→ What is required: Pull every line from the data below and copy each one word for word, omitting the pictures.

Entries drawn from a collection
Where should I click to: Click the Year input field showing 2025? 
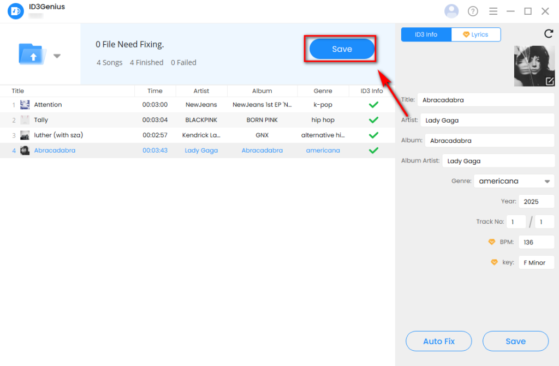[536, 201]
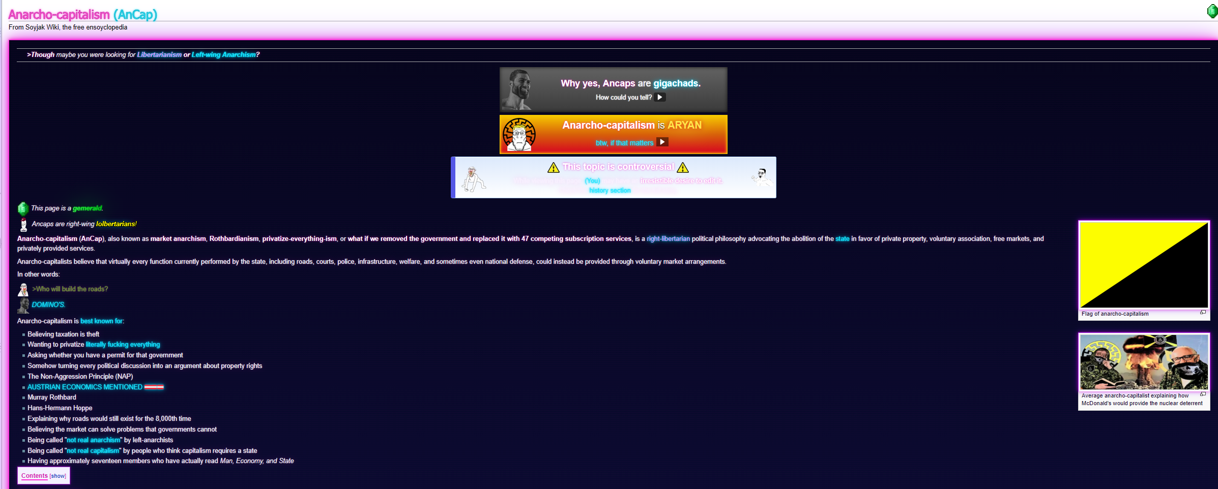The image size is (1218, 489).
Task: Open the nuclear deterrent meme thumbnail
Action: 1144,362
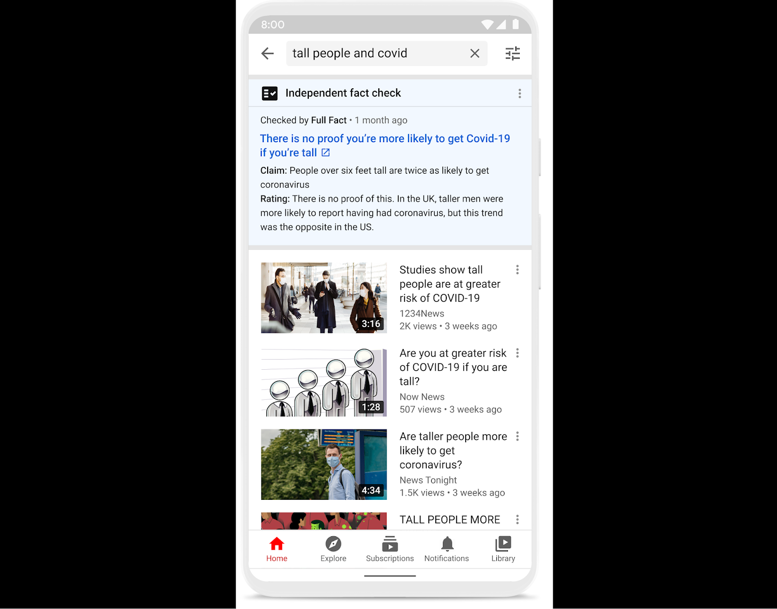
Task: Open the Library section
Action: (503, 544)
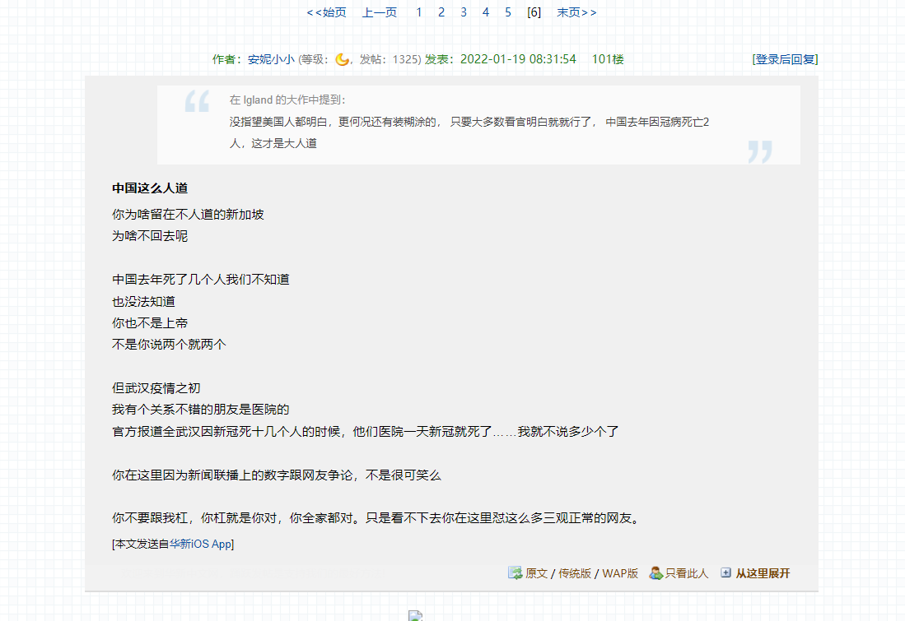Click the 只看此人 user icon
This screenshot has height=621, width=905.
(655, 573)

→ Result:
Where should I click to: Click the Year input field showing 2025? 
[536, 201]
The image size is (1218, 489).
Task: Open the nuclear deterrent meme thumbnail
Action: 1144,362
Task: Open the Library section
Action: (503, 544)
Click the 只看此人 user icon
This screenshot has height=621, width=905.
(655, 573)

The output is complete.